Mais en 1985, malade, Gérard Ethève doit se séparer de RAS, rebaptisée Air Réunion l’année suivante. Rétabli, il devient consultant. Le président du Conseil régional, Pierre Lagourgue, s’appuie sur ses compétences pour gérer divers dossiers dont, celui, majeur, de la création d’une compagnie régionale. La construction de la piste longue, à l’aéroport de Gillot, rendra bientôt inutiles les escales intermédiaires d’Air France sur les autres îles de l’océan Indien. La compagnie nationale, la Région et le Département de La Réunion décident de s’allier pour maintenir la présence des ailes françaises dans la zone. Air Austral voit le jour fin 1990, Gérard Ethève en prend les commandes.

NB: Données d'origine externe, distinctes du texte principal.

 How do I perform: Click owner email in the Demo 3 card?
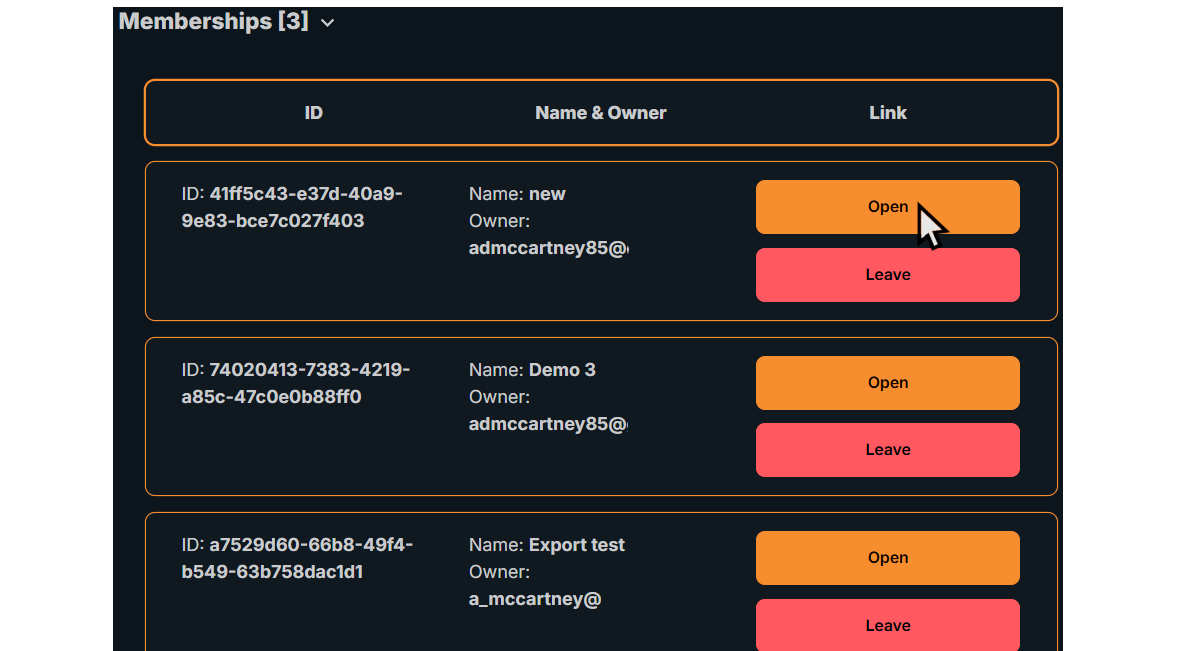tap(548, 424)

La compagnie reprend le Fokker d’Air Réunion et se dote d’un premier Boeing 737. Elle connaîtra dès lors un développement continu en tissant progressivement son réseau entre toutes les îles de l’océan Indien, jusqu’en Afrique du Sud.
En 2003, malgré l’hostilité d’Air France qui revendra ensuite ses parts, Air Austral relève le défi du long-courrier et ouvre avec succès sa ligne Saint-Denis–Roissy. La compagnie devient un acteur économique majeur de La Réunion. Après celle de Pierre Lagourgue, Gérard Ethève a obtenu la confiance de Paul Vergès, devenu président de la Région, pour continuer à piloter le développement d’Air Austral. Désormais détentrice de solides parts de marché sur Réunion- Paris, la compagnie réunionnaise ouvre la route de l’Asie (Bangkok) et de l’Océanie (Sydney et Nouméa), travaille à l’ouverture d’une ligne directe Paris-Mayotte et monte un projet révolutionnaire de desserte de La Réunion et des Antilles avec des Airbus A380 de 810 sièges. Mais à partir de 2010, les nuages noirs s’accumulent à l’horizon. Le prix du carburant ne cesse de monter d’une façon préoccupante. Au terme de l’exercice 2010-2011, Air Austral commence à perdre de l’argent (1,9 million d’euros). Les difficultés continuent de s’empiler et le prix du kérosène à monter, alors que les politiques, principaux actionnaires de l’entreprise, se déchirent. Didier Robert, devenu président de Région, cherche à tout prix à évincer Paul Vergès, qui a conservé la présidence du conseil de surveillance. Gérard Ethève échoue pour sa part à obtenir l’augmentation du capital, qu’il n’a cessé depuis longtemps de réclamer et désormais exigée par les banques pour financer les développements à venir d’Air Austral. « L’extrême faiblesse de notre capital ne nous permettait plus de faire face aux circonstances exceptionnelles que nous rencontrions », écrirat- il dans son livre. Début 2012, Paul Vergès est débarqué par son adversaire politique. Les pertes de la compagnie dépassent les 40 millions d’euros au terme de l’exercice 2011-2012. Le précieux renfort financier dont Air Austral avait besoin pour passer la vague ne vient qu’au milieu de l’année 2012, une fois Gérard Ethève poussé dehors à son tour.